Frameline 40 Film Review: “Being 17”
Veteran French filmmaker André Téchiné may be the wrong side of 70 now but he shows in his latest movie that he still has a very firm grasp of the sensibilities of teenage boys coming of age. He is perfectly assisted by his co-writer Céline Sciamma the writer/director of quintessential adolescent gay movies such as Tomboy and Girlhood.
This is the story of two strikingly different high-school boys living in the French Pyrenees. Damien (Kacey Mottet Klein) is a pale effete boy who sports a diamond stud earring and excels at his academic work and cooking and self-defense. Tom (Corentin Fila) is a a biracial boy living with his adopted parents in a remote mountain farm that entails a 90 minute journey by foot and bus to get to school every day. He is determined to train to be a veterinarian when he graduates, but his school grades are so poor that he may have to abort that ambition. It seems that the only thing that these two total opposites have in common, is that they are both unpopular with their classmates and are always the very last two to be picked to play basketball.
For some unexplained reason the two boys loathe each other, and soon end up actually fighting in the school yard which almost gets them expelled. Unaware of this Damien’s Doctor mother Marianne (Sandrine Kiberlain) has to pay a house call on Tom’s mother Christine (Mama Prassinos) who is pregnant. As she has a history of miscarriages, Marianne has her hospitalized , and then suggests that Tom move in with her and Damien so that he can been close to both the hospital and the school.
This arrangement only serves to antagonize both boys who since their second warning by the School Principal have promised not to fight again, so instead they agree to sneak off into the mountains to battle it out once and for all.
They are both young men of few words and although they have a problem discussing how they feel, there is obviously a great deal of sexual tension just lying beneath the surface. Hate in this case, covers love, and when Damien eventually finds the courage to speak up, he tells Tom “I don’t know if I am into guys, or just you”.
Téchiné never ever lets us in as to where this relationship will lead too until the very end, but this uncertainty runs true because both boys are constantly struggling with recognizing their own sexuality. Both sets of parents are distracted …Tom’s by the impending birth, and Damien’s with his army helicopter pilot father becoming a casualty of the war in the Middle East … so the boys must deal with some of the more awkward aspects of growing up on their own. To their defense, they actually do quite a good job of it.

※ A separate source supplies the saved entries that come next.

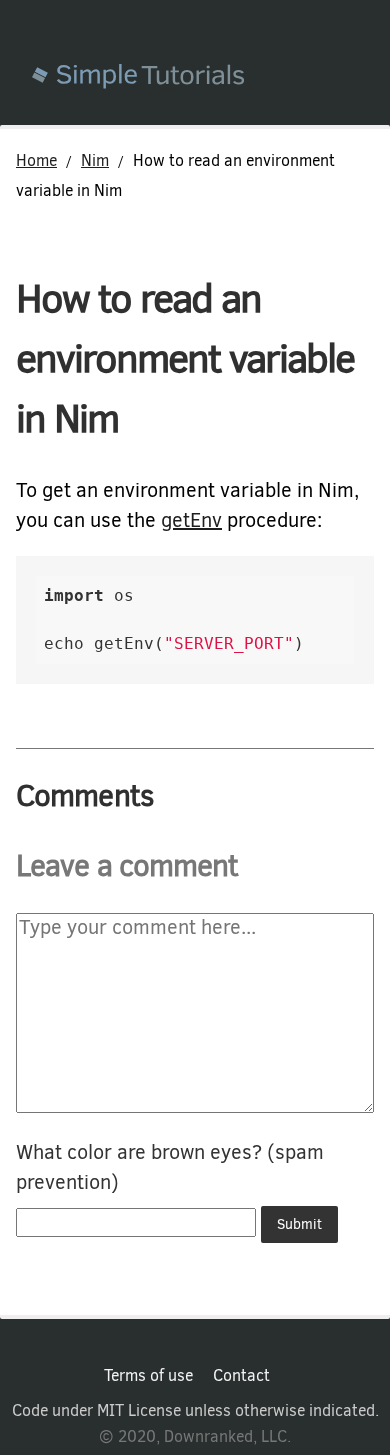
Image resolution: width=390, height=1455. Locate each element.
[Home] (211, 78)
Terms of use (148, 1376)
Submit (299, 1224)
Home (36, 160)
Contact (241, 1376)
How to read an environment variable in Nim (185, 358)
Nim (95, 160)
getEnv (191, 520)
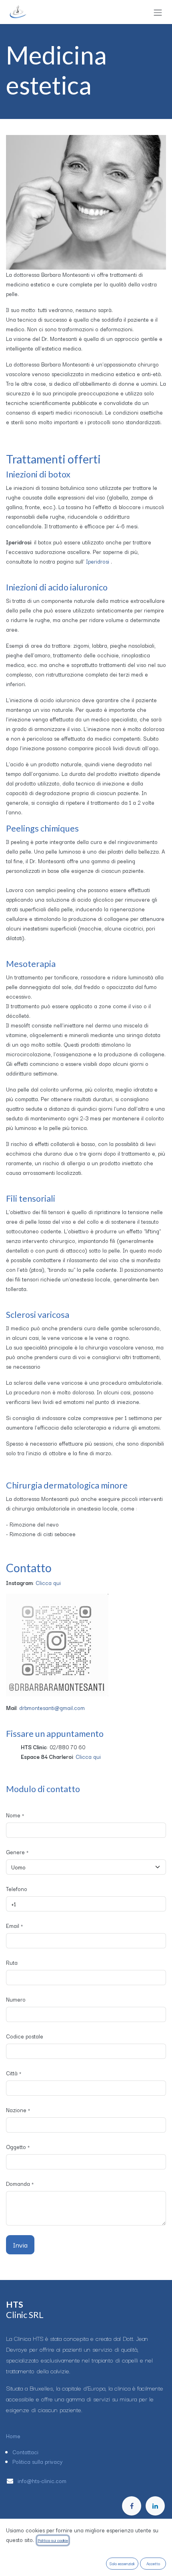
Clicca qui (48, 1582)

Superb performances particularly from young Klein and Fila, with the latter actually making his movie acting debut. The chemistry literally sizzled between them even when they were so angry with each other and seemed so removed from fulfilling the passion that was causing all this angst. Sandrine Kiberlain the two time César Award Winner (+ 6 nominations) was pitch perfect as the well-meaning mother who deals with an ever absent husband by relying so much on Damien as an outlet for her own feelings.
And then of course there was the very dramatic mountain settings that we first saw in the middle of a brutal winter ending up in a glorious summer.
Being 17 is nothing less than a superb coming-of-age story that is completely riveting to the very last frame, and will probably be come to be recognized as possibly Téchinés best movie to date.